Figure 54.2, Comparison of long-term chronic back (A) and leg (B) pain score changes when traditional ( red triangles ) or 10 kHz HF SCS ( blue circles ) were used. Significant improvements are maintained at 24 months after an implant with 10 kHz HF SCS (marked as HF-10 therapy in graph), superior to traditional SCS. Note the significant attrition of positive pain control effect over time for traditional SCS. Despite similar trial-to-implant conversion rates and minimal differences in outcomes at 1 month, at 3 months there is significantly more loss of efficacy for traditional low-frequency stimulation. mo , months; VAS , visual analog scale.

Figure 54.3, Consistencies in outcomes for 10 kHz SCS in the two largest studies conducted to date using this SCS modality. Long-term improvements in pain scores were profound, maintained at 12 months, and not significantly different between two cohorts of subjects enrolled in a European study (EU Study; Al-Kaisy et al., 2014 ) and the United States FDA study (SENZA-RCT; Kapural et al., 2015 ).

This sustained long-term data from two clinical studies on intractable CLBP using 10 kHz SCS has prompted the idea that the therapy could be beneficial for a group of patients who had no prior back surgery, as well. In SENZA-RCT, 13% of the 10 kHz SCS subjects had no prior back surgery and had an 83.3% back pain responder rate at 24 months ( ). Recently, data from a single-center case series in a cohort of 21 surgically naıve patients suffering from chronic medically refractory, predominantly axial CLBP unsuitable for surgical intervention has been reported ( ). The 10 kHz SCS therapy significantly reduced pain intensity by 73%, the Oswestry Disability Index (ODI) showed a 48% reduction, and opioid medication usage was reduced by 64% at 12 months postimplant when compared to baseline. Consequently, health-related quality of life (EQ-5D) scores improved from 0.16 to 0.47 and four out of eight unemployed patients were able to return to work. This data supports the hypothesis that 10 kHz SCS could be beneficial for a group of patients with CLBP who have not undergone surgery for the problem, and may prompt further comparison studies ( ; Fig. 54.4 ).
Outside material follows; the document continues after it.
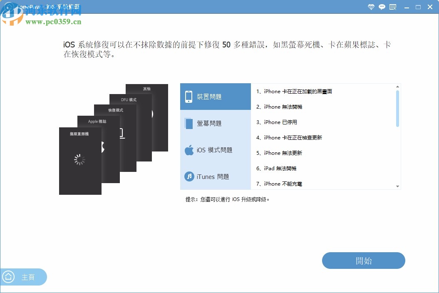Click the Apple logo icon for iOS 模式問題
The height and width of the screenshot is (293, 439).
click(x=188, y=150)
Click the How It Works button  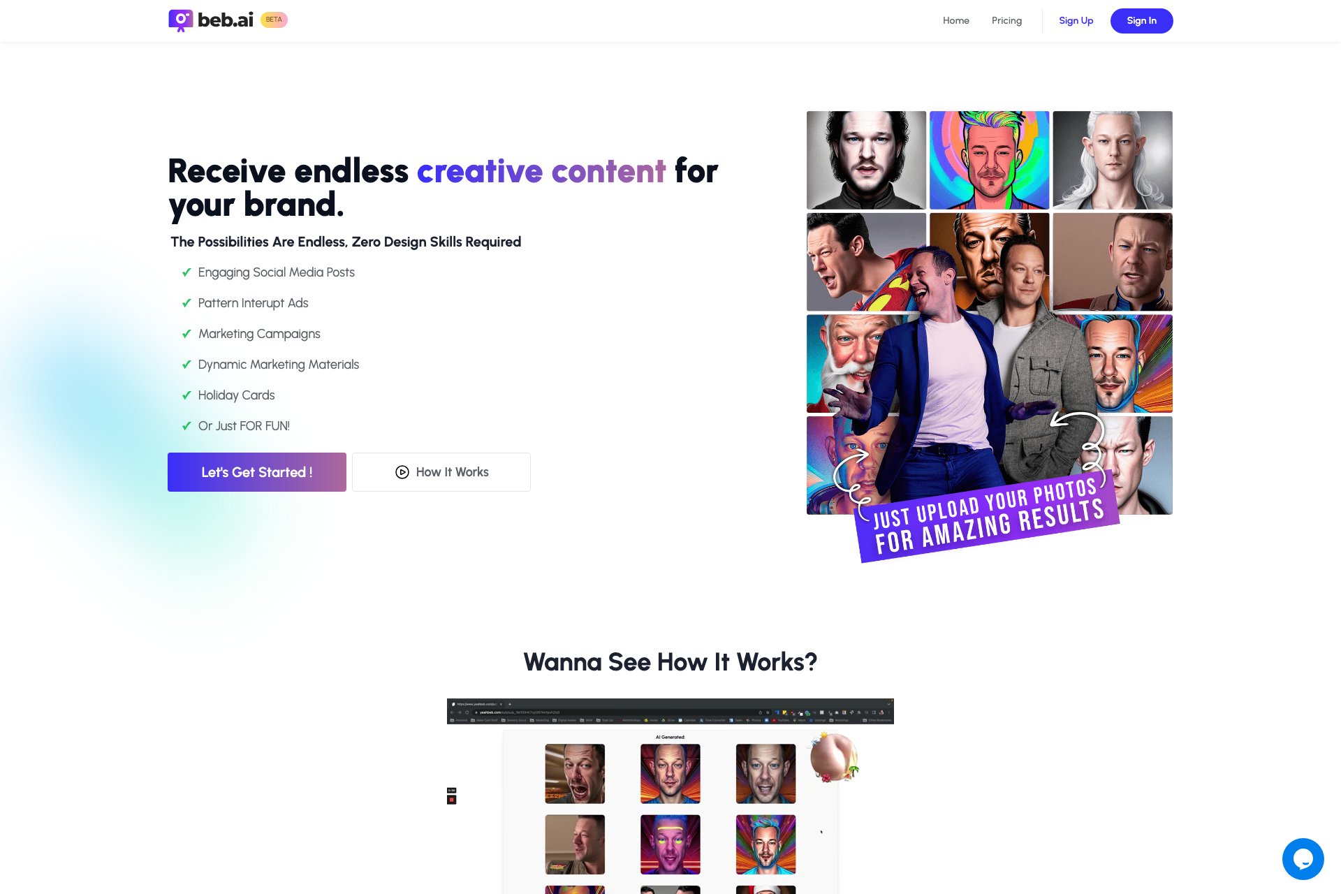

Figure 54.4, Data on improvements in pain scores (VAS) and functional capacity (ODI) from a recent study when 10 kHz SCS was used on subjects who had no previous spinal surgery. Pain (VAS scores for both back and leg) and physical disability (ODI score) at baseline and after 3, 6, and 12 months of 10 kHz SCS therapy are shown. The magnitude of long-term improvement warrants future studies using 10 kHz SCS as an alternative to spinal surgery in properly selected patients.